Task item: Please give again, exactly and in full, each line from the one holding "Griechisch (142, 697)" to the end of the listing.

Input records:
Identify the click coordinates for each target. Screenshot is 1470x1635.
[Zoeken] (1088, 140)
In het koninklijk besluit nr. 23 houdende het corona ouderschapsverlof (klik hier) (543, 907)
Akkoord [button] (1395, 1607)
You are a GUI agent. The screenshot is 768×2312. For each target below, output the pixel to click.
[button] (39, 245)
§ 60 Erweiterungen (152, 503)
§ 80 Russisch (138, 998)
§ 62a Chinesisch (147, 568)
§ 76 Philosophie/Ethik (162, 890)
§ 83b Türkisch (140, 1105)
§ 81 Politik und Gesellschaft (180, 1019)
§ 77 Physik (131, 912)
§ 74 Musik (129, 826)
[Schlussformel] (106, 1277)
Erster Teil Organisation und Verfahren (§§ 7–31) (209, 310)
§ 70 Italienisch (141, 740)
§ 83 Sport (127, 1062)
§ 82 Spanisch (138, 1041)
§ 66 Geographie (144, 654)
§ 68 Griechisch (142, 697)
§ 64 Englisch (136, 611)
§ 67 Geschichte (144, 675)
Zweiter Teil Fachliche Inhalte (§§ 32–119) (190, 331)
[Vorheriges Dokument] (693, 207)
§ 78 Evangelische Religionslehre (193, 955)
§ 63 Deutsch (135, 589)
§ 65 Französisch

Your response:
§ 68 Griechisch (142, 697)
§ 64 Englisch (136, 611)
§ 67 Geschichte (144, 675)
Zweiter Teil Fachliche Inhalte (§§ 32–119) (190, 331)
[Vorheriges Dokument] (693, 207)
§ 78 Evangelische Religionslehre (193, 955)
§ 63 Deutsch (135, 589)
§ 65 Französisch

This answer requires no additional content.